Records to process =
^^^^^^^^
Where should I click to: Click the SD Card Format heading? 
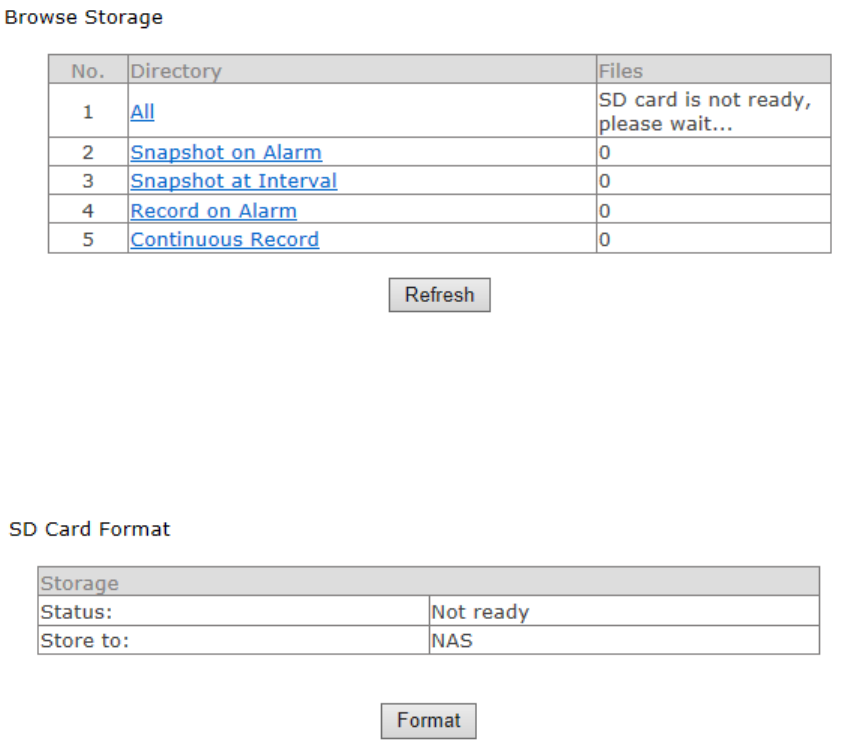point(90,529)
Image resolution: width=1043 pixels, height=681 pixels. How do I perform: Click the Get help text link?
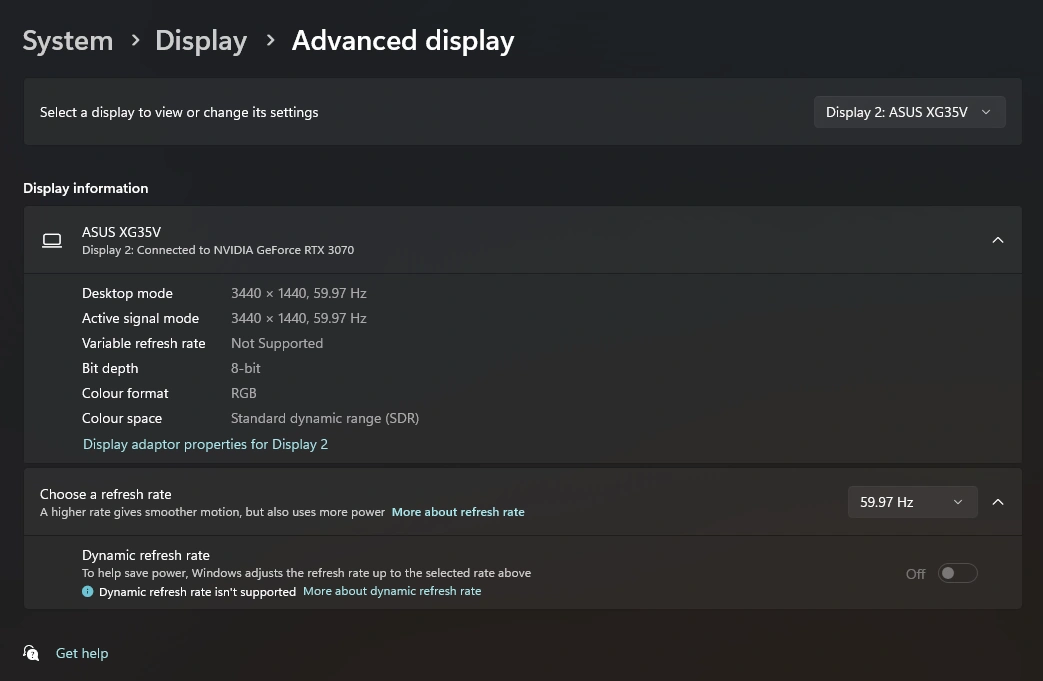[x=82, y=653]
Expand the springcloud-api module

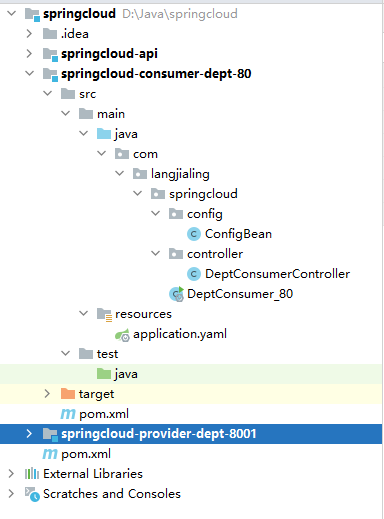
^^^^^^^^
What the task asks =
Exactly as written, restate the listing above with its pictures omitted.

Answer for the task =
Where should I click to: Click the SD Card Format heading? 
point(90,529)
Image resolution: width=1043 pixels, height=681 pixels. How do I perform: Click the Get help text link?
[x=82, y=653]
Expand the springcloud-api module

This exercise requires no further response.